Quote the lines of the listing below verbatim, beginning with the line that contains "Task: Select the Hatch tool icon" and continuing through the end of the listing. Leave the pictures out of your answer.

[Records taken from a collection]
■ ■ ■
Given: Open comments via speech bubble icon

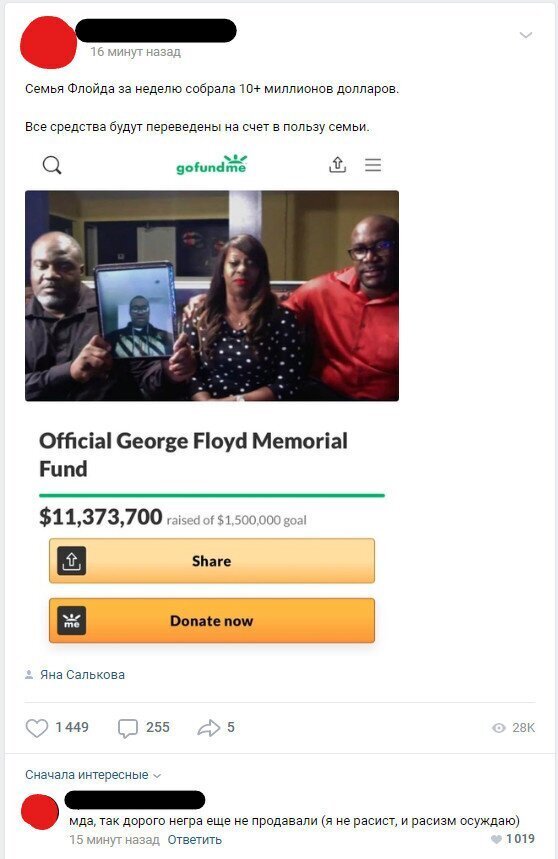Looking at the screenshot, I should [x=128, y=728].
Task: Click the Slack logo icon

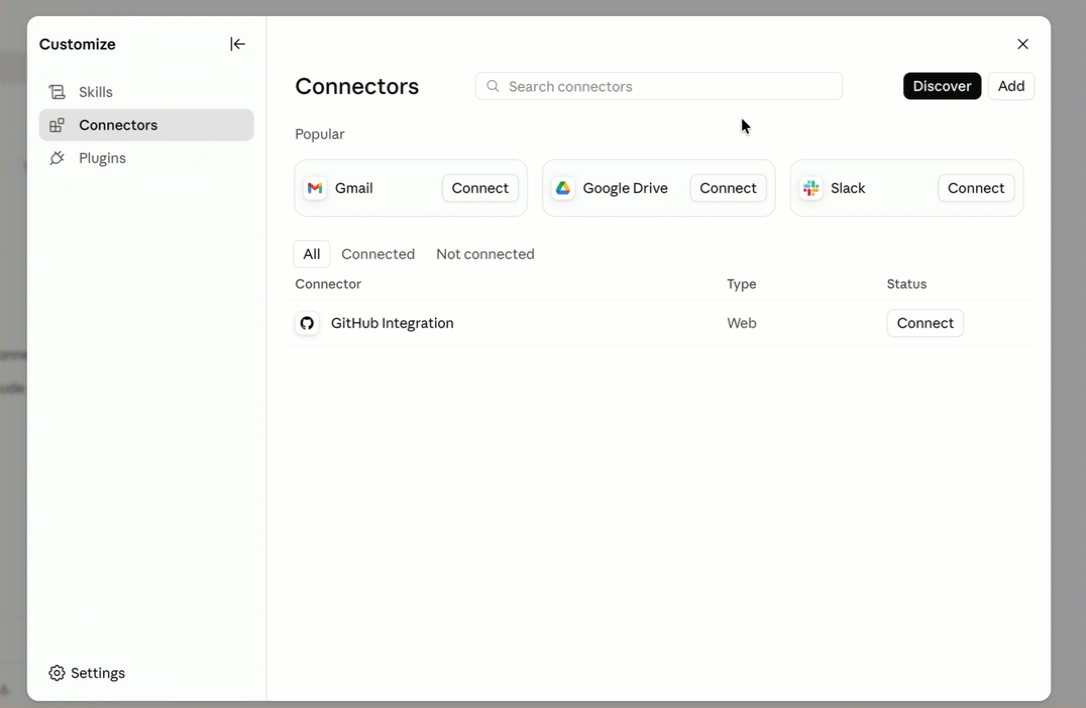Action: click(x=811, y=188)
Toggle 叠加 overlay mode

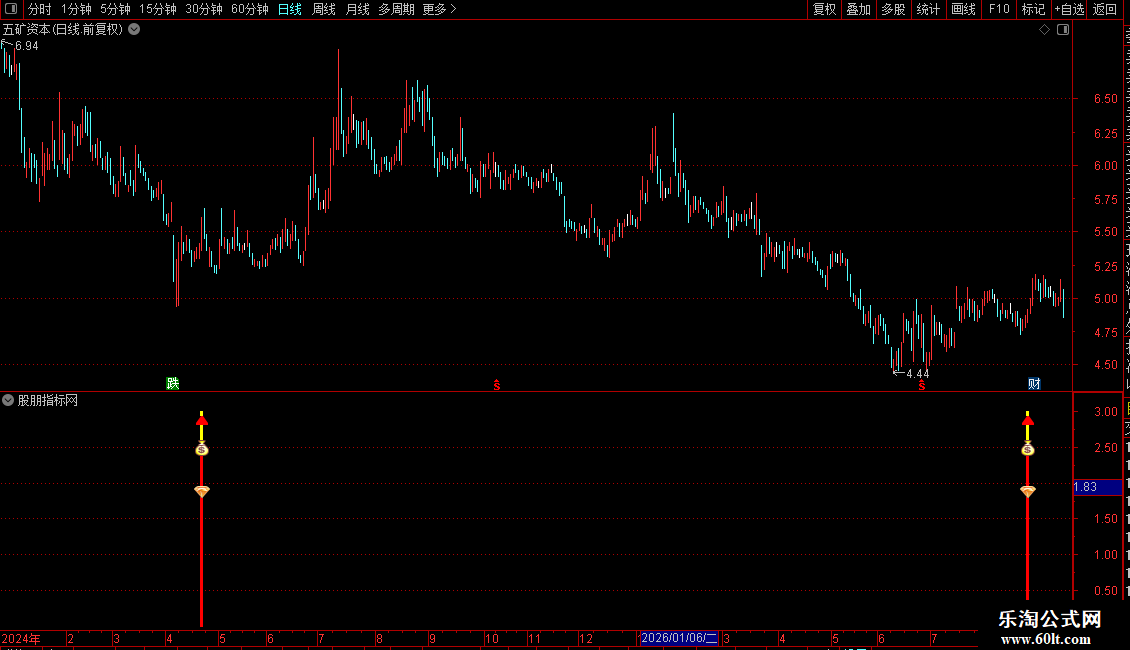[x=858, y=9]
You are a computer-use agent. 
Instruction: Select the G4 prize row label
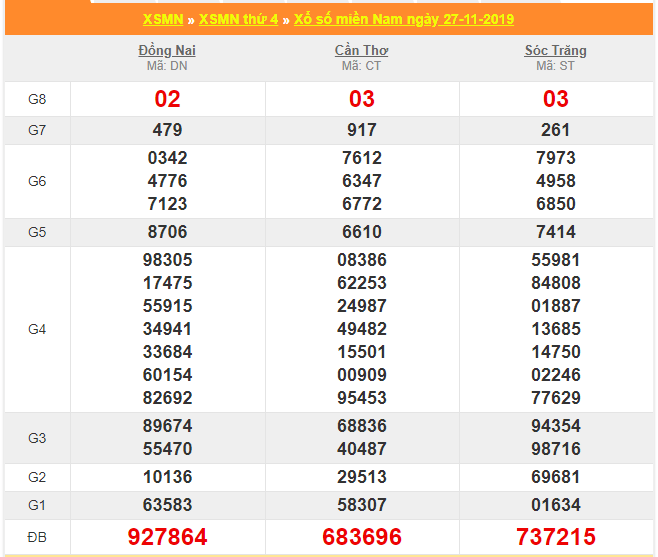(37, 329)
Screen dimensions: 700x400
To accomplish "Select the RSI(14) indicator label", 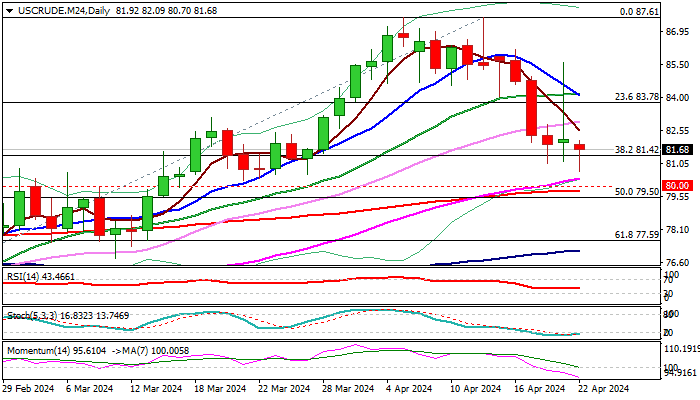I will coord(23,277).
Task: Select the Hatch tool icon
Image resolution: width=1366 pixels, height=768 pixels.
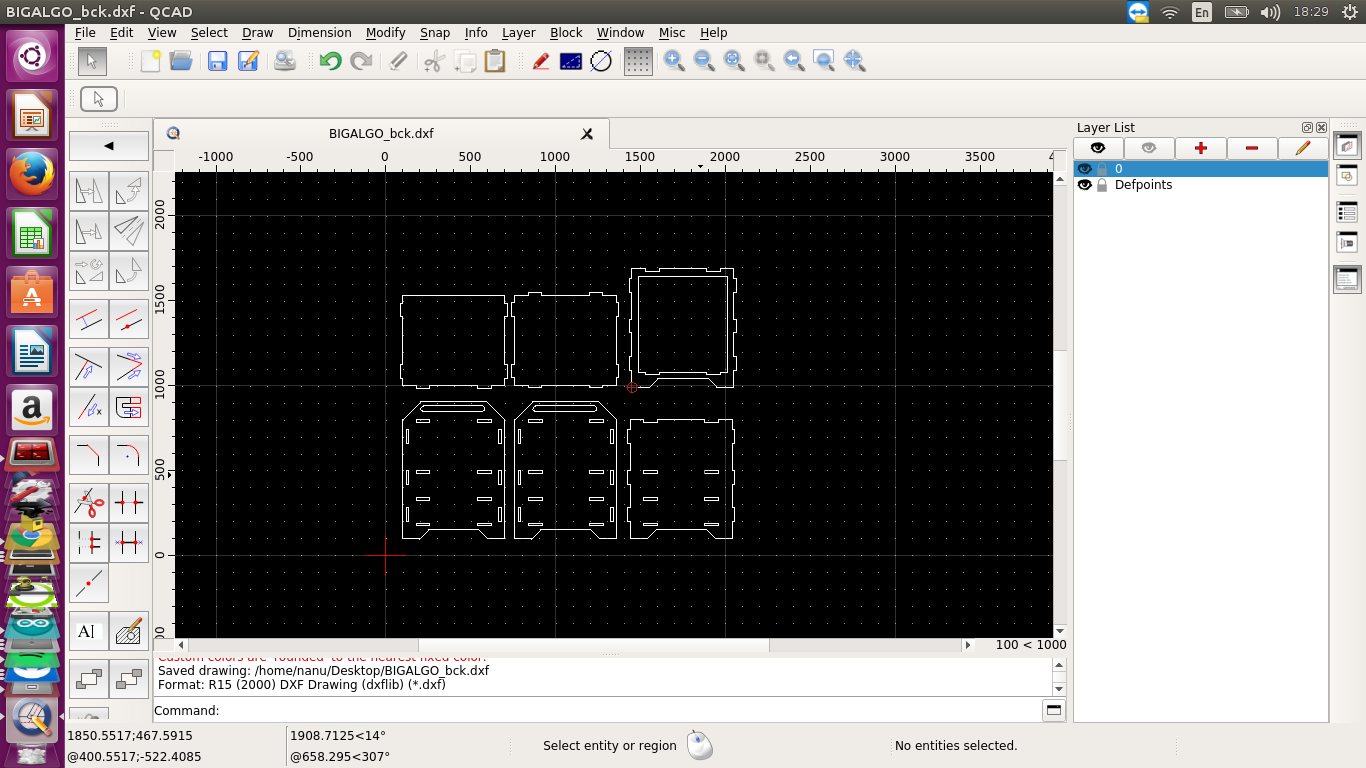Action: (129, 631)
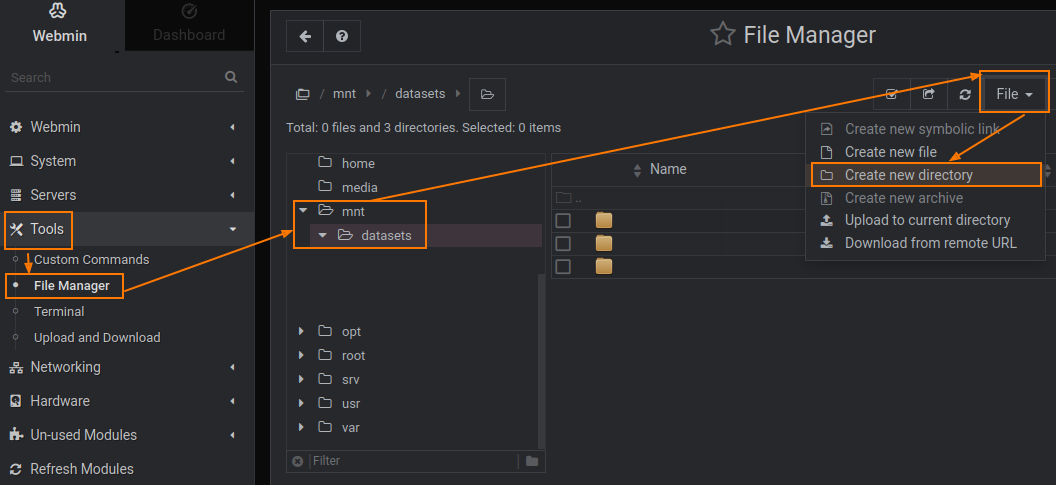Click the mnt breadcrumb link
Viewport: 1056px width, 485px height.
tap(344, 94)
■ ■ ■
* Worked solution:
Task: Select the Hatch tool icon
Image resolution: width=1366 pixels, height=768 pixels.
Action: (129, 631)
Click the mnt breadcrumb link
Viewport: 1056px width, 485px height.
tap(344, 94)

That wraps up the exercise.